Recently the world of fashion is moving more and more towards sustainable production, encouraging the second life of raw materials. Daniel told us about the global difficulty but the naturalness with which Freitag pursues its non-invasive and environmentally friendly philosophy, from the very beginning, when the issue of recycling could not take advantage of the resonance box created in recent years.

"In 1993 it was soon for sustainability, Switzerland is a small country and for this reason, it was the right place to start a journey like Freitag. Switzerland was the ruler of recycling in the 1980s, so as children we already had the setting to think in this direction, plus because in Switzerland people reuse everything. Being a graphic designer, it was wonderful for me to see how things were reinvented."

Reinventing the waste raw material is a current topic among design studies because it allows reducing production costs by generating a type of cyclical production and consumption, which manages to directly involve the end customer.

"The circular economy is so logical, we need a lot of dialogue with the people who ask for our items, we have very different age groups based on countries. Many brands focus only on consumers around the age of 25, we aim more at uniting such a way of life, someone looks for beauty, someone for functionality."

In these 26 years, Freitag has gained high credibility, so much so that a hard core of buyers and a real collecting phenomenon have formed, due to the fact that each product is made from a unique fabric, modified from its previous life and for this is not replicable.
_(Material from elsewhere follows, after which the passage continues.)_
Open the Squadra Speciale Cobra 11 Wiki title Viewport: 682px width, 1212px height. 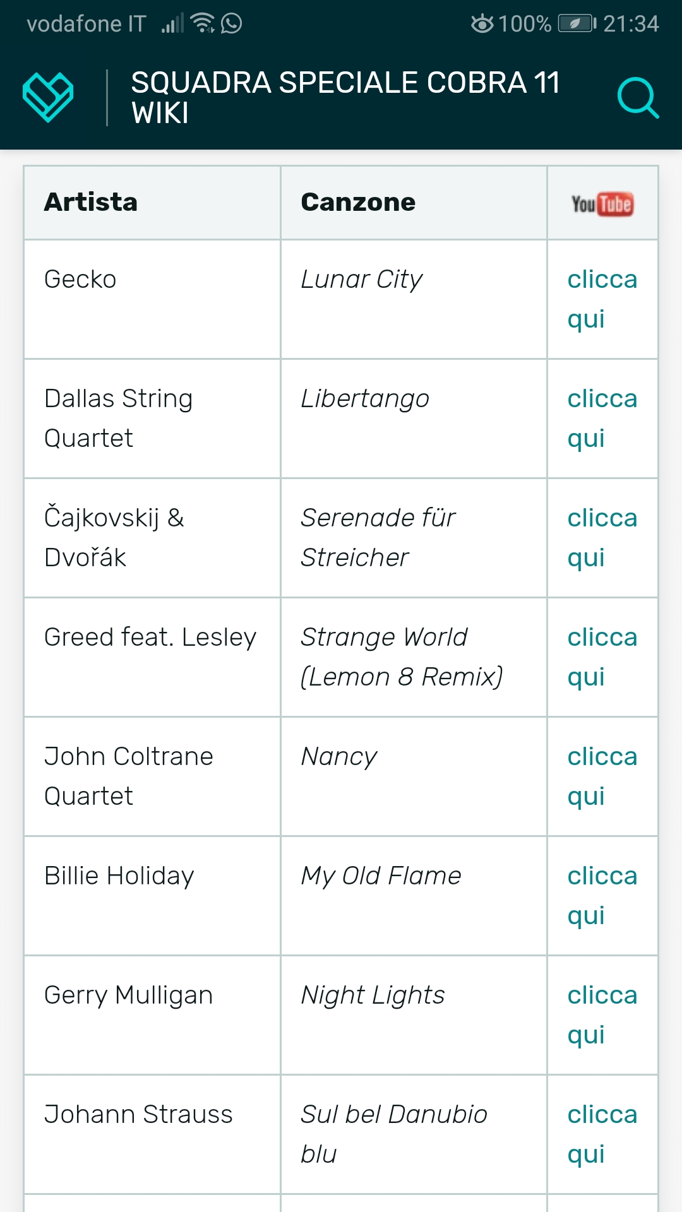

"We use waste materials, we bring them to Zurich, we wash them, we cut and we cover them with PVC. The community is wide, in Asia we have collectors, who post the products using the hashtag "frtg", the uniqueness makes collecting interesting. "

It was precisely in Asia that the idea of Freitag was born, Daniel explains that it was a trip to India that stimulated the project, after seeing the way in which locals managed to recycle everything thanks to simple tools.

"We have a strong market in Japan, with which we share great attention to the uniqueness of the products, as well as a large re-use market. We are trying to expand into the West Coast, a territory with great potential. Italy is an important market for us, especially Milan and Turin, where everything goes according to fashion trends, everyone wonders what has happened to then look for the anti-trend."

Freitag has succeeded, also in this MDW19, in confirming itself as one of the brands most sensitive to the theme of sustainability, confirming how a sensitivity towards the environment can be brought together under the same roof with high-quality standards.